Which lines run from the one containing "Task: Open the プーリ形状 dropdown" through the last line of the records? Copy them exactly, leaving pictures out.

▬▬▬▬▬▬

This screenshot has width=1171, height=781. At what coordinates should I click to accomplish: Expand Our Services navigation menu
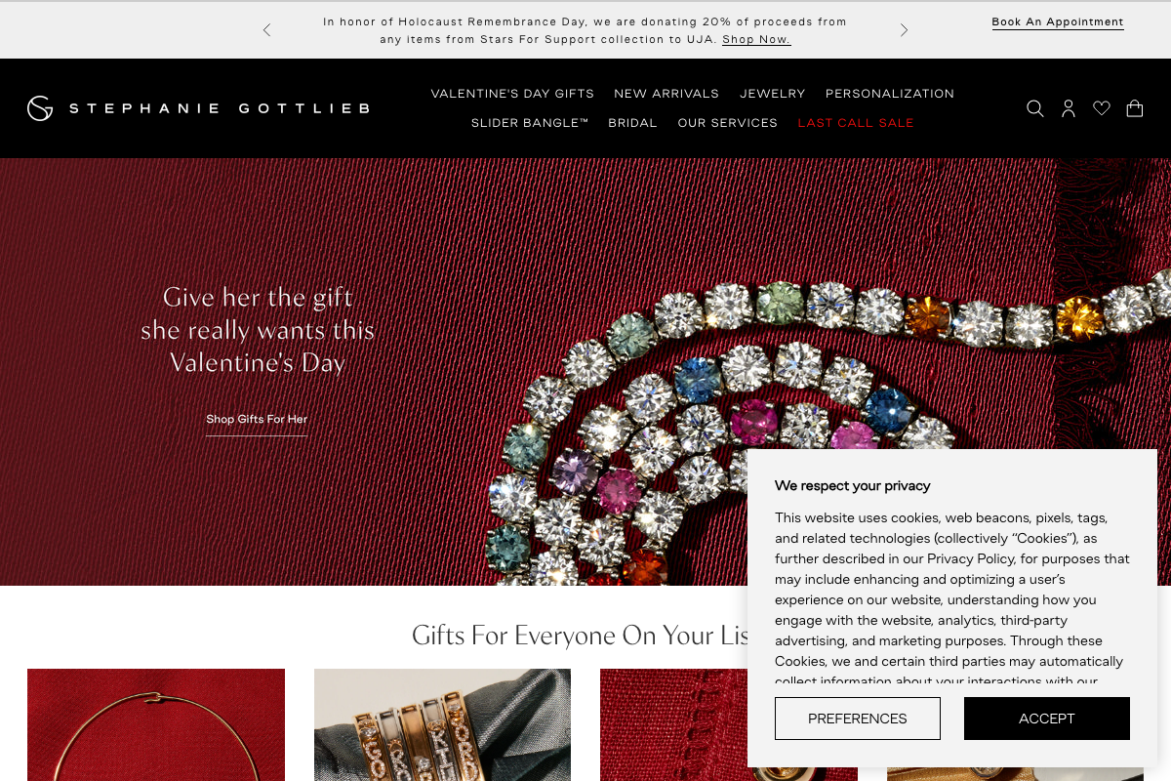[728, 123]
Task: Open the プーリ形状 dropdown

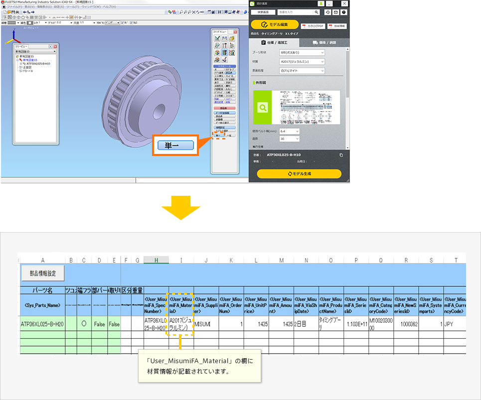Action: pos(301,52)
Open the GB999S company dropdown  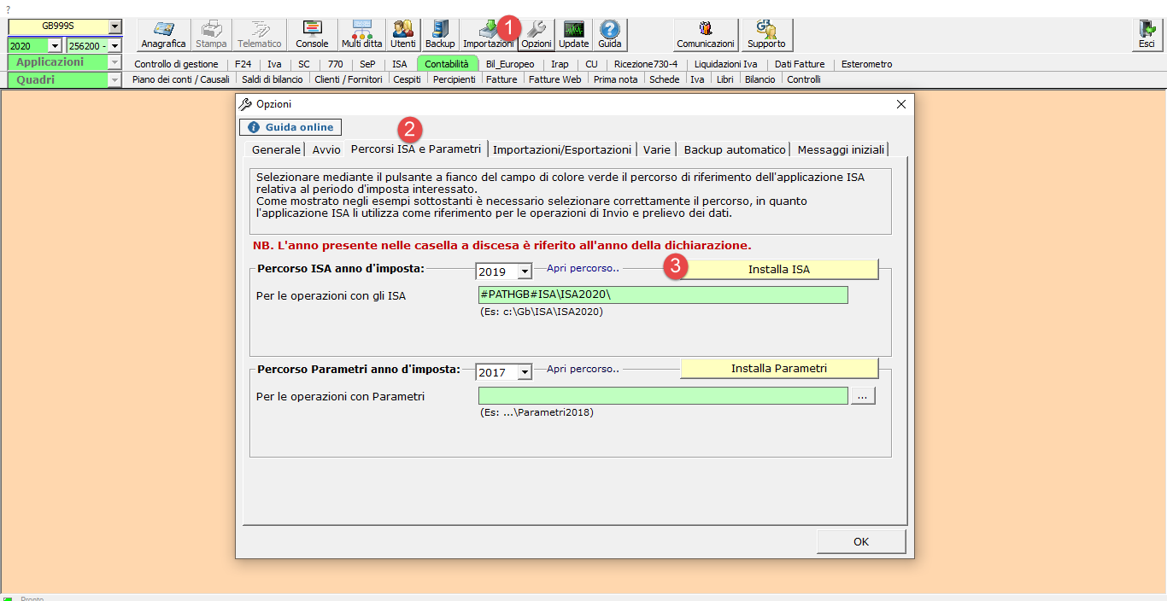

▬▬▬▬▬▬

## SOLUTION TO THE EXERCISE
Task: Open the プーリ形状 dropdown

Action: pos(301,52)
Open the GB999S company dropdown  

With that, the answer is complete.